Task input.
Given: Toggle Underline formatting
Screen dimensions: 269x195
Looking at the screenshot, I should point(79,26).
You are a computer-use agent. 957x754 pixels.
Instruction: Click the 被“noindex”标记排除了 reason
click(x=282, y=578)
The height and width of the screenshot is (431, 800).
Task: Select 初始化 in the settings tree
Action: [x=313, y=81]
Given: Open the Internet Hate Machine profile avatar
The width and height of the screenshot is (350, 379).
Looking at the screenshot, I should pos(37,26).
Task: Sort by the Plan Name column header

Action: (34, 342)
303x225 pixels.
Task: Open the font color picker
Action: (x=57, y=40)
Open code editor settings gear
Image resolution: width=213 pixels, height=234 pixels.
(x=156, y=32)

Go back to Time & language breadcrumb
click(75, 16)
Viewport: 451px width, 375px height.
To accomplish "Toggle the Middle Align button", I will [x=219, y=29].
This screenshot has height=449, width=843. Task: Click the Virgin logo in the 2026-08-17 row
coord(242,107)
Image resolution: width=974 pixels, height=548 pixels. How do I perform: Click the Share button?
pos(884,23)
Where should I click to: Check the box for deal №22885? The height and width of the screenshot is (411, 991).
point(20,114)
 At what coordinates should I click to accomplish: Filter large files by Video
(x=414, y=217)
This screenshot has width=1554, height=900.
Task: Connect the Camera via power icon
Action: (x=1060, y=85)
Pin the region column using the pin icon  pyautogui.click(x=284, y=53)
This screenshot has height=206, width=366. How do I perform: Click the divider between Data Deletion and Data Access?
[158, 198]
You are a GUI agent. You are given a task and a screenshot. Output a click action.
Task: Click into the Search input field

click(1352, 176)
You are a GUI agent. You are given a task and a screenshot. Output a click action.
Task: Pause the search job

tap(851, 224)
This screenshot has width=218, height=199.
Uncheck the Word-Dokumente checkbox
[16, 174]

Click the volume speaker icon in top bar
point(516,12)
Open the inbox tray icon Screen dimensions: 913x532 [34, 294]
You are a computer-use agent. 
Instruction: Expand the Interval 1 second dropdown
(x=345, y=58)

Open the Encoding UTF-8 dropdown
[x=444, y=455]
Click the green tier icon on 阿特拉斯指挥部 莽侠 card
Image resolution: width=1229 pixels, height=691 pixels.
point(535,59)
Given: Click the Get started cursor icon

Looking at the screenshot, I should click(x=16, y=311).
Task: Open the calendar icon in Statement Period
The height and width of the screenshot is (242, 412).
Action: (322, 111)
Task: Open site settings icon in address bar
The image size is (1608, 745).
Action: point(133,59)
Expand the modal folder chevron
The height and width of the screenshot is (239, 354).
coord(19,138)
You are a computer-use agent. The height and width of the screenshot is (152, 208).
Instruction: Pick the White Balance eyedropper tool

What is required. Transcribe exactly the line containing "The height and width of the screenshot is (239, 354)." along with all later lines of the material, through its last line. Add nothing.

Task response.
The height and width of the screenshot is (239, 354).
coord(19,138)
You are a computer-use agent. The height and width of the screenshot is (152, 208).
Instruction: Pick the White Balance eyedropper tool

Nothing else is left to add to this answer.